International Industrial Bank
- Industry: Banking, Financial services
- Founded: 1992
- Headquarters: Moscow, Russia
- Key people: Sergey Pugachyov, Sergey Veremeenko
- Website: iib.ru

= International Industrial Bank =

Bank of Russia

International Industrial Bank (in Russian: Международный Промышленный Банк, often abbreviated as Mezhprombank, Межпромбанк, or MPB, МПБ) is one of the largest Russian banks founded in 1992 by Sergey Pugachyov and Sergey Veremeenko.

On July 6, 2010, IIB failed to pay €200 million in maturing eurobonds. The bank is in discussions with bondholders, the Central Bank of Russia, and depositors to stabilize its deteriorating liquidity position. On 30 November 2010, a Moscow court declared the bankruptcy and the insolvency of this bank.

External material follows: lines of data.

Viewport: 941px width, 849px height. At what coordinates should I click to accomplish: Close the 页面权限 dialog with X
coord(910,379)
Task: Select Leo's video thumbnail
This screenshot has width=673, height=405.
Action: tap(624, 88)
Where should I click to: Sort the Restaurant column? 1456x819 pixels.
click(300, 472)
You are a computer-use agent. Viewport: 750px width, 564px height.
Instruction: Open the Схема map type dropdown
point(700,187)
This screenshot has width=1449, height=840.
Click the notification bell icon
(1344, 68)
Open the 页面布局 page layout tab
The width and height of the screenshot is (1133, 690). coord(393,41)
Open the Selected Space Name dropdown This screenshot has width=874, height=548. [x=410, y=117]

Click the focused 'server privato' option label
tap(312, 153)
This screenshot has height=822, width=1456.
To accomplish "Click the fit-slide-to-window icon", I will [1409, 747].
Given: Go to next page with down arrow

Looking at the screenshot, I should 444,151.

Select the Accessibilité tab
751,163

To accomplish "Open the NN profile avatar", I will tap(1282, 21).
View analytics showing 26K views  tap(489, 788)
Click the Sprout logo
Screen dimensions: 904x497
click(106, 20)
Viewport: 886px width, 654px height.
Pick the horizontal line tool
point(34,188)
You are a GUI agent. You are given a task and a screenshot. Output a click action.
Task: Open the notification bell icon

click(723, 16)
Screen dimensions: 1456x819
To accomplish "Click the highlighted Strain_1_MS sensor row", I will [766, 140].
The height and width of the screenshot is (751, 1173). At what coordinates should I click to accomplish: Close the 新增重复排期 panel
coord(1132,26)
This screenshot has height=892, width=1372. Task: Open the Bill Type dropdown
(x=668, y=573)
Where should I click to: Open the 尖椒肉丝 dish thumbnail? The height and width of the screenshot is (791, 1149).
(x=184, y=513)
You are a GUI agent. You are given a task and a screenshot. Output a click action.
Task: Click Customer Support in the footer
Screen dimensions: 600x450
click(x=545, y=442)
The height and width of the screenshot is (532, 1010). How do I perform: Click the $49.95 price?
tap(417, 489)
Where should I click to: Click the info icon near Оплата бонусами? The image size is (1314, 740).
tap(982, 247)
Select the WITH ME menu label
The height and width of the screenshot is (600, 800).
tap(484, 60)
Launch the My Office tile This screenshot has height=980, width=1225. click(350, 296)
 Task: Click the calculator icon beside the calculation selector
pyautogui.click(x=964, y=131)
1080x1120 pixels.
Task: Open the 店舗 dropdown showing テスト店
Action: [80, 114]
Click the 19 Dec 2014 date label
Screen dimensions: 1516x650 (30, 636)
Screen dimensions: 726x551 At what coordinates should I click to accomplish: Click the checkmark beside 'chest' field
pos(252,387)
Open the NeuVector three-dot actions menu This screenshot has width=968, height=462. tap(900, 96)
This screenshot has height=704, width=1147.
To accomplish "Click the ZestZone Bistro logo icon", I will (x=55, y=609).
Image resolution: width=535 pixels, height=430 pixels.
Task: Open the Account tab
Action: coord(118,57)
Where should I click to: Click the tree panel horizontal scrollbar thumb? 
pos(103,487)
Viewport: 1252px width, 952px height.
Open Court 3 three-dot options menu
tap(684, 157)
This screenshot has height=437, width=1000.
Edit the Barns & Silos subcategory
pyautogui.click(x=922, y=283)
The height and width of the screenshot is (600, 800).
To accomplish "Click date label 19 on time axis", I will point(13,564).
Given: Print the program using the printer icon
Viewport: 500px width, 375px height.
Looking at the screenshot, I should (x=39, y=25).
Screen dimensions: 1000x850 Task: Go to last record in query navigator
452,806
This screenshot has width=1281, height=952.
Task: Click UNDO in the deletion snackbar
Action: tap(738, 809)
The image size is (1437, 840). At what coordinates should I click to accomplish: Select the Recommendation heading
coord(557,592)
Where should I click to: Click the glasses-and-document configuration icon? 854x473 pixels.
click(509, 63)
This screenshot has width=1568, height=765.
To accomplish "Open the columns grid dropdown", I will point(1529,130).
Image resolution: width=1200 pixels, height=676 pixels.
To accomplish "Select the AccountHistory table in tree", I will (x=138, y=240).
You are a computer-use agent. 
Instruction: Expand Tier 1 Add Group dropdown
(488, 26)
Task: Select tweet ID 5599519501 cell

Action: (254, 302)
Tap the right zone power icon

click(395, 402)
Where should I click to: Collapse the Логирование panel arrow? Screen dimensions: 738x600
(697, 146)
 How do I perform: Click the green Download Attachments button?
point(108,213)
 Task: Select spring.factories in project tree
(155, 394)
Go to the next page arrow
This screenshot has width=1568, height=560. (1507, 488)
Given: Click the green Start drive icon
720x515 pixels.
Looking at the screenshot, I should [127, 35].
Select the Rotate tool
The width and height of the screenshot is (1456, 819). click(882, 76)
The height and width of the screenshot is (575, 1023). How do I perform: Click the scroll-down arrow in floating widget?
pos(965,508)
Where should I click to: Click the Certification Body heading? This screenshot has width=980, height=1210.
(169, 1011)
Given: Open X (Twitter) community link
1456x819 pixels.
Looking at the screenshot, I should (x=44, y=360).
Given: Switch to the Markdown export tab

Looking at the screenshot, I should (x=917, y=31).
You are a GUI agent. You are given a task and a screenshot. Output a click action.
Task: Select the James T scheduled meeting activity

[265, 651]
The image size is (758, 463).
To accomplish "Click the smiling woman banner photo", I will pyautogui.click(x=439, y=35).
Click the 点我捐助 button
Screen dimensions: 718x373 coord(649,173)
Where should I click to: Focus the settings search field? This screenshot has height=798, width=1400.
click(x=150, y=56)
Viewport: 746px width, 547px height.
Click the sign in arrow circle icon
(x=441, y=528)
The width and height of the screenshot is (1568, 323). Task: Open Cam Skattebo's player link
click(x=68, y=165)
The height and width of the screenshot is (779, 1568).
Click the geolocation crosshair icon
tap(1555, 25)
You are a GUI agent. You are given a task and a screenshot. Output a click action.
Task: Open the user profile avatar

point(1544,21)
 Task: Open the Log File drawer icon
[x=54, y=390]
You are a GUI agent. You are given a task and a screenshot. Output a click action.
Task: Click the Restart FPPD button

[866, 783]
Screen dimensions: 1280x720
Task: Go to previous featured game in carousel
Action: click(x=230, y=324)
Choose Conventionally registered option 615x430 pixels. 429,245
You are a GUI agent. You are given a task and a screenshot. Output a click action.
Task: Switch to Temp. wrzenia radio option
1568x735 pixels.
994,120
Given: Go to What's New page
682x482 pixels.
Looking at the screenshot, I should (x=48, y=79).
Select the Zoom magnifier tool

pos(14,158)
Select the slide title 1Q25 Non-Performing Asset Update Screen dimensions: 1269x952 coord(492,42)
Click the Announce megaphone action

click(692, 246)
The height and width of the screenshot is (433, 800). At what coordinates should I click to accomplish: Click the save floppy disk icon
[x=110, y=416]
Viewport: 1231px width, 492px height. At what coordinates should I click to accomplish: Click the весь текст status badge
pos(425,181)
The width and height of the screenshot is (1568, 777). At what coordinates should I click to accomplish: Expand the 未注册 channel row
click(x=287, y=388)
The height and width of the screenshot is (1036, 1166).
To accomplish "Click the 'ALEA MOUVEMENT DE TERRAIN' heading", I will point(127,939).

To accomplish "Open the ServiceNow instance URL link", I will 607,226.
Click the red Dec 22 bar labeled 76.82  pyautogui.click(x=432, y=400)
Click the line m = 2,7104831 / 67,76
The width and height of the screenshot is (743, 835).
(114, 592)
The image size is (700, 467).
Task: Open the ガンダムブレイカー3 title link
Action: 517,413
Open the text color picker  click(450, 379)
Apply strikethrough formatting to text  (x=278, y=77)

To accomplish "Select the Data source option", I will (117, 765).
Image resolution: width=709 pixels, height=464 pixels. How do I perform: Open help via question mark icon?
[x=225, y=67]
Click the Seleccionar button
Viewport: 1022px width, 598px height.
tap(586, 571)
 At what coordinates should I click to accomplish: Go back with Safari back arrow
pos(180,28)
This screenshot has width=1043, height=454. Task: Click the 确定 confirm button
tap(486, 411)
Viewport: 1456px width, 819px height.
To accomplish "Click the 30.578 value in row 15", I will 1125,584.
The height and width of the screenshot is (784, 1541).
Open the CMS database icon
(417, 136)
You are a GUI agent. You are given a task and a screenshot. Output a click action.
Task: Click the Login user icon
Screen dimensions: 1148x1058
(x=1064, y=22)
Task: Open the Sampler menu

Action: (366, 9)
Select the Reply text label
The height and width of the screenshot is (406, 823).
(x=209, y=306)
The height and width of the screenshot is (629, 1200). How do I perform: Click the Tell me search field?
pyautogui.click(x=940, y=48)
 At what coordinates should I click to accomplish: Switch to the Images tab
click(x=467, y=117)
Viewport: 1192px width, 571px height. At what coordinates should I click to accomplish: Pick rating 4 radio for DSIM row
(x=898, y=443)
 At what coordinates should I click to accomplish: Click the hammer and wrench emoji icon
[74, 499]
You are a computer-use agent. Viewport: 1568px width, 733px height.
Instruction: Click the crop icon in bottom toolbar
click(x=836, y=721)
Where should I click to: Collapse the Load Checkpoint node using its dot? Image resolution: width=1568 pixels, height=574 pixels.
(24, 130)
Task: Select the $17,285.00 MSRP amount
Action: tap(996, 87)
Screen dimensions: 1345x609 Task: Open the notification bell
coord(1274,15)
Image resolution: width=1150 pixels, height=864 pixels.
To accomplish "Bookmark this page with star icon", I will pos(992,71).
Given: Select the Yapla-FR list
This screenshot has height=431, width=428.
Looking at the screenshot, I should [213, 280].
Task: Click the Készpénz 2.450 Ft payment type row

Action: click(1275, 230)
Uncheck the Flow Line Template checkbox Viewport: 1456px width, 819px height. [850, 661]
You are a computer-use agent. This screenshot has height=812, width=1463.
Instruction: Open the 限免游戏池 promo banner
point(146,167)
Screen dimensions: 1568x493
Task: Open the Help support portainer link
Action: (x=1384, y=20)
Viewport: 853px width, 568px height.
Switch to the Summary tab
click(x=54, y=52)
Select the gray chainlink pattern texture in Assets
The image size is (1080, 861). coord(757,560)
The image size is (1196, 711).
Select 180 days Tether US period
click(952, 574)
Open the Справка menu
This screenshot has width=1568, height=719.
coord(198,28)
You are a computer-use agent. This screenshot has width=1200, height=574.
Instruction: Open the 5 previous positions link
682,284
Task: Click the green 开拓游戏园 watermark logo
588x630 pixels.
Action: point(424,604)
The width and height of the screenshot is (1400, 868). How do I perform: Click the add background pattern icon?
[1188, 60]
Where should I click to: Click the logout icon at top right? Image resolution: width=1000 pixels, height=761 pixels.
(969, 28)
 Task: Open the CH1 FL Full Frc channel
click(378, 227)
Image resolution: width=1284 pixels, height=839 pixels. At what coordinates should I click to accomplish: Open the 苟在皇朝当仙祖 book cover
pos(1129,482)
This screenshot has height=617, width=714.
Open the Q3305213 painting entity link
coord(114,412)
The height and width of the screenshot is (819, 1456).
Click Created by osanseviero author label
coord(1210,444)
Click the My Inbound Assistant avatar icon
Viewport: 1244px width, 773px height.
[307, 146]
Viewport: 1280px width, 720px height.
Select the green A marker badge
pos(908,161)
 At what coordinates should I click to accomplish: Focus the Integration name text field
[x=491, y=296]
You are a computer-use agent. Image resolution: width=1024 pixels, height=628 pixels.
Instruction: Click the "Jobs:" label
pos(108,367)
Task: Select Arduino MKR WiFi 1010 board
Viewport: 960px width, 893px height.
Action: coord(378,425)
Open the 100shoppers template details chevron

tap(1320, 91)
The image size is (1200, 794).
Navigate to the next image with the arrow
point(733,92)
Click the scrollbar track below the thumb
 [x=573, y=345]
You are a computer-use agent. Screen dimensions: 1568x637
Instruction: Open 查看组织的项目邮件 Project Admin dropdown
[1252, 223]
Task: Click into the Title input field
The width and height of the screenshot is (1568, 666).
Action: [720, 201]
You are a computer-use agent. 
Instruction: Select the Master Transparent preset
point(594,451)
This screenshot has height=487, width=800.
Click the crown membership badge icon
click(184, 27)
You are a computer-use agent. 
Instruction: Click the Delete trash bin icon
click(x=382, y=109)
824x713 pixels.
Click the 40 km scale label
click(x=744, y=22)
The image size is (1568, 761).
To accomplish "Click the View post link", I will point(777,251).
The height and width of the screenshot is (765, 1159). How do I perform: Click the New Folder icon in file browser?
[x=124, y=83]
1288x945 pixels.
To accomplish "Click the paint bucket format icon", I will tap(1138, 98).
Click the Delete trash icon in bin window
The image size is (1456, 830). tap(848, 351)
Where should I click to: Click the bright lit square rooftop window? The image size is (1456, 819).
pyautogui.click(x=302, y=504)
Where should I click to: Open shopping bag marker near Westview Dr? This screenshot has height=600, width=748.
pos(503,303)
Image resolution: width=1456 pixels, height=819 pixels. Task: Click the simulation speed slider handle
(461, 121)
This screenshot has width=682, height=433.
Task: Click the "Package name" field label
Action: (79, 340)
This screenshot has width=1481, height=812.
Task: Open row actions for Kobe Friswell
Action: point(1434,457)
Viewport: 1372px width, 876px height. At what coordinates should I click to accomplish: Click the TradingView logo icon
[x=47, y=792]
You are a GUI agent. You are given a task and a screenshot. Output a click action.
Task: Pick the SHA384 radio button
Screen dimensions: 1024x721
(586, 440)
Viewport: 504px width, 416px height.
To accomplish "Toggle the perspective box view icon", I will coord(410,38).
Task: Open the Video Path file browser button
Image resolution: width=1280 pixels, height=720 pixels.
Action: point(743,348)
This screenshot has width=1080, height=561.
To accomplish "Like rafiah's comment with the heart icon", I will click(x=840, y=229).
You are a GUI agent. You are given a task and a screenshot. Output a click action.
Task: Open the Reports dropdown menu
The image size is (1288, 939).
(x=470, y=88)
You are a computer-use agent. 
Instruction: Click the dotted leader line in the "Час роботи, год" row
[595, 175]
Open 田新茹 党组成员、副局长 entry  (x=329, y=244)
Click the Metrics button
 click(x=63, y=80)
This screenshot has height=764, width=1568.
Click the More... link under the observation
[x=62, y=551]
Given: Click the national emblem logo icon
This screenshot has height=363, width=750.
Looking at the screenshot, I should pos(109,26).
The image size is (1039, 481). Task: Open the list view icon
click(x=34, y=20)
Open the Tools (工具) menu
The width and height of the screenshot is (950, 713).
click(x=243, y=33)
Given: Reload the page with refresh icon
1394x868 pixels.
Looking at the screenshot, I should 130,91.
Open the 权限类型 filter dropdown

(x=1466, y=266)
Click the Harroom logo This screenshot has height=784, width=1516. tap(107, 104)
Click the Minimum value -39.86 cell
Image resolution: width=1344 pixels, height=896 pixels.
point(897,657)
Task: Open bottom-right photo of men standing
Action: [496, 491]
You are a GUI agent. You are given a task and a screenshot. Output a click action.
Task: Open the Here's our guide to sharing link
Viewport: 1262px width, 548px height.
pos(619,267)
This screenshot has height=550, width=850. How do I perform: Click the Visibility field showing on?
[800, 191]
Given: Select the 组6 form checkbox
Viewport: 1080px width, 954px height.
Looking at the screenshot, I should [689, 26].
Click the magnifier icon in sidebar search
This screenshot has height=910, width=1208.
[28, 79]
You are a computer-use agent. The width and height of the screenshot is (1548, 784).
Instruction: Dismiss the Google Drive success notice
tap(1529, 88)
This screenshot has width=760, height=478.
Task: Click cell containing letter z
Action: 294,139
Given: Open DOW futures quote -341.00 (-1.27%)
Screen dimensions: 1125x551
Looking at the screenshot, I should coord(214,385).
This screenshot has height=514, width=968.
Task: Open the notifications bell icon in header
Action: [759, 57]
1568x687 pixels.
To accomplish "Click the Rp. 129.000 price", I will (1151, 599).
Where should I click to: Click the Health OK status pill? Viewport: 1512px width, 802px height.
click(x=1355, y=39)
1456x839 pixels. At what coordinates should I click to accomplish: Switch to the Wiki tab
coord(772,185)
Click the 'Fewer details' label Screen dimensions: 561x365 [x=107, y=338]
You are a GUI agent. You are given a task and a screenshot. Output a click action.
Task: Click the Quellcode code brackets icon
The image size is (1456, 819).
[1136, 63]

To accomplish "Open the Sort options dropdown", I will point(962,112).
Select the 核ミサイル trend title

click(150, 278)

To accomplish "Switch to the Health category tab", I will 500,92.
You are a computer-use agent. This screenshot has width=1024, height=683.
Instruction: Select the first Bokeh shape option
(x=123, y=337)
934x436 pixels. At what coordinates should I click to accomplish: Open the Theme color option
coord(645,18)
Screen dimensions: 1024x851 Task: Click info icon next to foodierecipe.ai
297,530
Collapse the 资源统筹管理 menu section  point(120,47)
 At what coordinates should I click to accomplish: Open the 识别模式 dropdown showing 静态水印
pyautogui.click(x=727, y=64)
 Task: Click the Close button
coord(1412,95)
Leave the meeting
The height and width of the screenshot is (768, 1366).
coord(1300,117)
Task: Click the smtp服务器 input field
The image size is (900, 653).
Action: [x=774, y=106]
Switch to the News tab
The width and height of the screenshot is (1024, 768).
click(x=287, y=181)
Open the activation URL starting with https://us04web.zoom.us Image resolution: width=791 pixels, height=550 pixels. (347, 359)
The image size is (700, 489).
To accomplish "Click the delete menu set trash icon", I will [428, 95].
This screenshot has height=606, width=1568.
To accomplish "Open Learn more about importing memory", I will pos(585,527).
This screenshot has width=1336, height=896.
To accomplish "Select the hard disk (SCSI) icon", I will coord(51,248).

In 2006, the bank uncovered that OPK Trust Company based in New Zealand owns 100 percent share of it. OPK Trust Company is controlled by Sergey Pugachyov.

On November 26, 2001, Novaya Gazeta published an article by Oleg Lurie claiming that the management of the bank had been involved in money laundering in the Bank of New York. The International Industrial Bank in response brought a libel suit against the newspaper citing financial losses, as a number of its customers had allegedly changed the terms of their accounts in a loss-making way because of the publication. On February 28, 2002, the bank won the case in Moscow's Basmanny municipal court and was awarded 15 million rubles (about $500,000) in lost revenue, an unprecedented sum for Russian newspapers. In April the decision was reconfirmed by a court. However, in an article of May 27, 2002, Yulia Latynina, a journalist of Novaya Gazeta, revealed that the bank's three customers named in the lawsuit were its subsidiaries or otherwise controlled by its board of directors, and claimed that Novaya Gazeta had requested to open a criminal fraud investigation into the activities of the bank. As a result, in June 2002 the bank renounced its claim to the compensation.

In December 2010, a Russian court declared the International Industrial Bank bankrupt and initiated liquidation proceedings against IIB.

Allegedly, since 2014, the Deposit Insurance Agency of Russia (DIA) has tried to hold Segei Pugachev liable for the debts of Mezhprombank.